A white powder found with the
letter results in some evacuations


By Richard Borreca
rborreca@starbulletin.com

The FBI is "aggressively investigating" a threatening letter containing a white powder that was sent to Gov. Ben Cayetano because of the serious nature of the threat, spokeswoman Pam McCullough said.

McCullough said she knows of no other such threats against any other governor in the United States.


art
KEN SAKAMOTO / KSAKAMOTO@STARBULLETIN.COM
Students from Highland Intermediate School, who were on a field trip at the state Capitol yesterday, were evacuated to the Capitol lawn due to the hazardous-materials scare. Tests at the scene and at a state laboratory turned up no traces of anthrax.




Police, the Honolulu Fire Department hazardous-materials squad and the FBI descended on the state Capitol yesterday shortly after 11 a.m., when a state worker opening mail in Cayetano's offices discovered an envelope with a white substance.

Jackie Kido, Cayetano's communications director, said state Health Director Bruce Anderson was called, along with the hazardous-materials unit.

The Capitol's elevators were shut, the air conditioning to the fifth floor was turned off, and the 13 people working in the lieutenant governor's office, which shares the Capitol's fifth floor, were evacuated.

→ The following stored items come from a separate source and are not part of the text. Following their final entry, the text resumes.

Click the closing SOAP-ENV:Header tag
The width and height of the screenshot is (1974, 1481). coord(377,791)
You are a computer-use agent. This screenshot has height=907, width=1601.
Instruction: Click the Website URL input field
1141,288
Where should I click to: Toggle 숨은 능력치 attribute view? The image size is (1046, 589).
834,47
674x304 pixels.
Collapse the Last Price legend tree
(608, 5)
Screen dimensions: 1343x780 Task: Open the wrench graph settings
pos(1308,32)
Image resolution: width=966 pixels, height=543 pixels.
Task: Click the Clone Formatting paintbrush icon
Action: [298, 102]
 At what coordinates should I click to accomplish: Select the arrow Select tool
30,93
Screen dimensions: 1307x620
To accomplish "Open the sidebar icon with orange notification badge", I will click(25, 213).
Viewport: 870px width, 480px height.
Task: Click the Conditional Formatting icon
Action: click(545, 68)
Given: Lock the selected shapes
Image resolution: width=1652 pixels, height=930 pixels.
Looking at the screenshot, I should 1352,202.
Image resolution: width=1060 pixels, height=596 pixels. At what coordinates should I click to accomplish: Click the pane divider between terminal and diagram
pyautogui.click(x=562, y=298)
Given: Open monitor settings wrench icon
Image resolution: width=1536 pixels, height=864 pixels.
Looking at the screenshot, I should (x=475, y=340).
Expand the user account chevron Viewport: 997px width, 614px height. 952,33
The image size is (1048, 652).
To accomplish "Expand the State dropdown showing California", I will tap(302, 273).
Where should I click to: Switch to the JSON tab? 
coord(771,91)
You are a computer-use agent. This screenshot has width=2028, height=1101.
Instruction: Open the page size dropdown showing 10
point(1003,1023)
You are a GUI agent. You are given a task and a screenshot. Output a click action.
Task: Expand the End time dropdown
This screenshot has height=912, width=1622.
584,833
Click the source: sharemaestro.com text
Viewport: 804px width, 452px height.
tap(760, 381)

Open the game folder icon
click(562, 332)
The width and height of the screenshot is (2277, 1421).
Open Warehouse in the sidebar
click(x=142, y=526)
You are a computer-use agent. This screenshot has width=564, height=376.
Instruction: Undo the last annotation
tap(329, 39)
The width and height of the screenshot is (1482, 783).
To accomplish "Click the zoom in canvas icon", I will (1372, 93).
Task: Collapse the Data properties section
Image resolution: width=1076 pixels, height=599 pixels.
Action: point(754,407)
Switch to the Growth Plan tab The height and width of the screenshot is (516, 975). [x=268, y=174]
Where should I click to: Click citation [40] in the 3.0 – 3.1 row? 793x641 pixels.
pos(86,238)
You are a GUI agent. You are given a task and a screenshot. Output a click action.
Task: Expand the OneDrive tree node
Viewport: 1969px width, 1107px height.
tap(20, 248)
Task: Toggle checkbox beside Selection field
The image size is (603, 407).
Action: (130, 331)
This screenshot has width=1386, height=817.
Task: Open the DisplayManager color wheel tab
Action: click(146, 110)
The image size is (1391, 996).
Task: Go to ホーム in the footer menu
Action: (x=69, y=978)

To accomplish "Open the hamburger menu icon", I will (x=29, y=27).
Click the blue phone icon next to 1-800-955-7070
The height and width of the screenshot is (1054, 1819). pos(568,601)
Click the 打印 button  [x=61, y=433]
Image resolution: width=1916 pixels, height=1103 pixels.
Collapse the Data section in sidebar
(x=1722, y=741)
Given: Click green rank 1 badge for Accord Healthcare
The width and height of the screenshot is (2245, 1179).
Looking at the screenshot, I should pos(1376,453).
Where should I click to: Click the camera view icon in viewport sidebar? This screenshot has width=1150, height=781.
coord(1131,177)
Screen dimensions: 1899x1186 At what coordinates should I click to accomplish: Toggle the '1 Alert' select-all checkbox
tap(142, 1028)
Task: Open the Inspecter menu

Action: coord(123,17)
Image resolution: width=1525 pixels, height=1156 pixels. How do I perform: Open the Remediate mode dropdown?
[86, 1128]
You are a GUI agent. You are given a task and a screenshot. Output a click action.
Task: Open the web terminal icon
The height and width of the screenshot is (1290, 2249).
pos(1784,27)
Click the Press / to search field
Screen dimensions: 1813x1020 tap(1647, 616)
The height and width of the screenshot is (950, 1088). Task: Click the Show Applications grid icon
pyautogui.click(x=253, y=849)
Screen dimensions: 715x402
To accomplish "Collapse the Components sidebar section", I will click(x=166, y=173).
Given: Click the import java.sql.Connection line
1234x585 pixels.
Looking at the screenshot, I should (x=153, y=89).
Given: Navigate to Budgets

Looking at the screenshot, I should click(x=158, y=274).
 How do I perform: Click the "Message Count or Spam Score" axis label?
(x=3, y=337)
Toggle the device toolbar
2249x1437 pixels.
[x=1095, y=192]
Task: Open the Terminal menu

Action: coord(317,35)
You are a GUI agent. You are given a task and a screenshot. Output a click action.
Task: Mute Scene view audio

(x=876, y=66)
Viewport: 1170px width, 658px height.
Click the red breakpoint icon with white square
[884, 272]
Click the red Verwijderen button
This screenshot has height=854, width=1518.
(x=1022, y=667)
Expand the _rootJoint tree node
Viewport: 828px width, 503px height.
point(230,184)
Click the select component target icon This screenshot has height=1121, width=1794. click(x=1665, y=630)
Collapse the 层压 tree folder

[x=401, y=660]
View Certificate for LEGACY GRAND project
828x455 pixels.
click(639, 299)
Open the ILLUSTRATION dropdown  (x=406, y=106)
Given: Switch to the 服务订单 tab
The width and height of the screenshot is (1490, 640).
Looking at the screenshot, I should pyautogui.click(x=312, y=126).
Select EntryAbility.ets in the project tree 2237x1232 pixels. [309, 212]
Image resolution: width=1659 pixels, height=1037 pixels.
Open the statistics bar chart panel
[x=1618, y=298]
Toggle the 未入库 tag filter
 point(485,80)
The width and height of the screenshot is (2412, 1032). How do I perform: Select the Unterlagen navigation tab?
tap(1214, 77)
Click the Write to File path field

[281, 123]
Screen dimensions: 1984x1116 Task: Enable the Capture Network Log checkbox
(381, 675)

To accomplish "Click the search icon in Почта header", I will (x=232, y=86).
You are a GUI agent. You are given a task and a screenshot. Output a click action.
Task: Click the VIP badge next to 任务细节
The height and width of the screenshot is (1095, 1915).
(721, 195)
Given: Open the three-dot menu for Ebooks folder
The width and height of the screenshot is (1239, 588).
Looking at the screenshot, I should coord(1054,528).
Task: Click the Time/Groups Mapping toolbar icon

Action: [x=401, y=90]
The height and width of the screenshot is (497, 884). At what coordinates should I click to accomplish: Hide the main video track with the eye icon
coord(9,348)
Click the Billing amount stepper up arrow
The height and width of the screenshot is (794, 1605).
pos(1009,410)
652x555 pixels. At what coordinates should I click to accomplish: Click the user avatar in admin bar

State workers in the governor's office, however, did not leave.

Cayetano was working at Washington Place and was not in his office.

Field tests at the scene showed no traces of anthrax, but the letter was also tested by the state's laboratory in Pearl City, Kido said. Results from that test also showed no signs of anthrax.

Kido said she and the person who opened the letter were questioned yesterday afternoon by the FBI.

The letter was described as "of a threatening nature," said Kido, who added she did not know what the threat was about. The envelope had a return address and a Hawaii postmark.